'''

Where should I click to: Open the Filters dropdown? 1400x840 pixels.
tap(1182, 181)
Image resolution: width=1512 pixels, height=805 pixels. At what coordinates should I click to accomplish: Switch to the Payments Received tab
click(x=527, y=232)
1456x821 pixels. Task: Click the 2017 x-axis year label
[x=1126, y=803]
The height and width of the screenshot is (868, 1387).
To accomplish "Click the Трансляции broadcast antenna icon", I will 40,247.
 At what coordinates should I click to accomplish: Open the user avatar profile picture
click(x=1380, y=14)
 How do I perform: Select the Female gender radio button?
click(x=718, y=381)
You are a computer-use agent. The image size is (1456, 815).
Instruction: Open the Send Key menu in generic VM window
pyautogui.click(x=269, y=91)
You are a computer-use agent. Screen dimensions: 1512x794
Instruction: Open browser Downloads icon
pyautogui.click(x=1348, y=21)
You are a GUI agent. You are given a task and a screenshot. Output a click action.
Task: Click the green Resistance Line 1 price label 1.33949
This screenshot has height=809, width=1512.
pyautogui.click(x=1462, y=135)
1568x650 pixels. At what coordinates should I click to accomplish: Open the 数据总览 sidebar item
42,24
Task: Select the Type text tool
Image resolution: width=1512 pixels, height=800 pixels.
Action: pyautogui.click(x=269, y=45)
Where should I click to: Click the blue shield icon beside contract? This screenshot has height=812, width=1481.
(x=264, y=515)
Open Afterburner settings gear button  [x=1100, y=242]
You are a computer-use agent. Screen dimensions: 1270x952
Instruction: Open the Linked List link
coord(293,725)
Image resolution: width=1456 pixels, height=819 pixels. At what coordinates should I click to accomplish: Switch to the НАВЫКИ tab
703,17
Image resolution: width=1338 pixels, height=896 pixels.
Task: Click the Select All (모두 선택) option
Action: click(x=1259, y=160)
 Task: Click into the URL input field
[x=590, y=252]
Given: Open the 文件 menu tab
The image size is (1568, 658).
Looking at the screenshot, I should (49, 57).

'''

● **What to produce**:
Your answer should be the full set of records, printed exactly.

● **The completed task**:
Where should I click to: Open the Filters dropdown? 1400x840 pixels.
tap(1182, 181)
Image resolution: width=1512 pixels, height=805 pixels. At what coordinates should I click to accomplish: Switch to the Payments Received tab
click(x=527, y=232)
1456x821 pixels. Task: Click the 2017 x-axis year label
[x=1126, y=803]
The height and width of the screenshot is (868, 1387).
To accomplish "Click the Трансляции broadcast antenna icon", I will 40,247.
 At what coordinates should I click to accomplish: Open the user avatar profile picture
click(x=1380, y=14)
 How do I perform: Select the Female gender radio button?
click(x=718, y=381)
You are a computer-use agent. The image size is (1456, 815).
Instruction: Open the Send Key menu in generic VM window
pyautogui.click(x=269, y=91)
You are a computer-use agent. Screen dimensions: 1512x794
Instruction: Open browser Downloads icon
pyautogui.click(x=1348, y=21)
You are a GUI agent. You are given a task and a screenshot. Output a click action.
Task: Click the green Resistance Line 1 price label 1.33949
This screenshot has height=809, width=1512.
pyautogui.click(x=1462, y=135)
1568x650 pixels. At what coordinates should I click to accomplish: Open the 数据总览 sidebar item
42,24
Task: Select the Type text tool
Image resolution: width=1512 pixels, height=800 pixels.
Action: pyautogui.click(x=269, y=45)
Where should I click to: Click the blue shield icon beside contract? This screenshot has height=812, width=1481.
(x=264, y=515)
Open Afterburner settings gear button  [x=1100, y=242]
You are a computer-use agent. Screen dimensions: 1270x952
Instruction: Open the Linked List link
coord(293,725)
Image resolution: width=1456 pixels, height=819 pixels. At what coordinates should I click to accomplish: Switch to the НАВЫКИ tab
703,17
Image resolution: width=1338 pixels, height=896 pixels.
Task: Click the Select All (모두 선택) option
Action: click(x=1259, y=160)
 Task: Click into the URL input field
[x=590, y=252]
Given: Open the 文件 menu tab
The image size is (1568, 658).
Looking at the screenshot, I should (49, 57).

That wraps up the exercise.